A Collection of Data Science Take-Home Challenges
Optimizing marketing campaigns is one of the most common data science tasks.
Among the many possible marketing tools, one of the most efficient is using emails. Beside its efficiency, emails are great cause they are free and can be easily personalized.
Email optimization involves personalizing the text and/or the subject, who should receive it, when should be sent, etc. Machine Learning excels at this.
The marketing team of an e-commerce site has launched an email campaign. This site has email addresses from all the users who created an account in the past.
They have chosen a random sample of users and emailed them. The email let the user know about a new feature implemented on the site. From the marketing team perspective, success is if the user clicks on the link inside of the email.
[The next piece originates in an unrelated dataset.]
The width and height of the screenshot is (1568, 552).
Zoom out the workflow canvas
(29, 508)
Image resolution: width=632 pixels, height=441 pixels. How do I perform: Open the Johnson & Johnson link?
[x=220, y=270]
This link takes the user to the company site.
You are in charge of figuring out how the email campaign performed and were asked the following questions:
What percentage of users opened the email and what percentage clicked on the link within the email?
The VP of marketing thinks that it is stupid to send emails to a random subset and in a random way. Based on all the information you have about the emails that were sent, can you build a model to optimize in future email campaigns to maximize the probability of users clicking on the link inside the email?
By how much do you think your model would improve click through rate ( defined as # of users who click on the link / total users who received the email). How would you test that?
Did you find any interesting pattern on how the email campaign performed for different segments of users? Explain.
We have 3 tables downloadable by clicking here.
The 3 tables are:
email_table - info about each email that was sent
email_opened_table - the id of the emails that were opened at least once.
link_clicked_table - the id of the emails whose link inside was clicked at least once. This user was then brought to the site.
Let's check one email that was sent
|email_id||85120||The Id of the email|
|email_text||short_email||That was a short email|
|email_version||personalized||It was personalized with the user name in the text|
|hour||2||It was sent at 2AM user local time|
|weekday||Sunday||It was sent on a Sunday|
|user_country||US||The user is based in the US|
|user_past_purchases||5||The user in the past has bought 5 items from the site|
Let's check if that email was opened
subset(email_opened_table, email_id == 85120)
<0 rows> (or 0-length row.names) # Nop. The user never opened it.
We would obviously expect that the user never clicked on the link, since you need to open the email in the first place to be able to click on the link inside. Let's check:
subset(link_clicked_table, email_id == 85120)
<0 rows> (or 0-length row.names) # The user obviously never clicked on the link.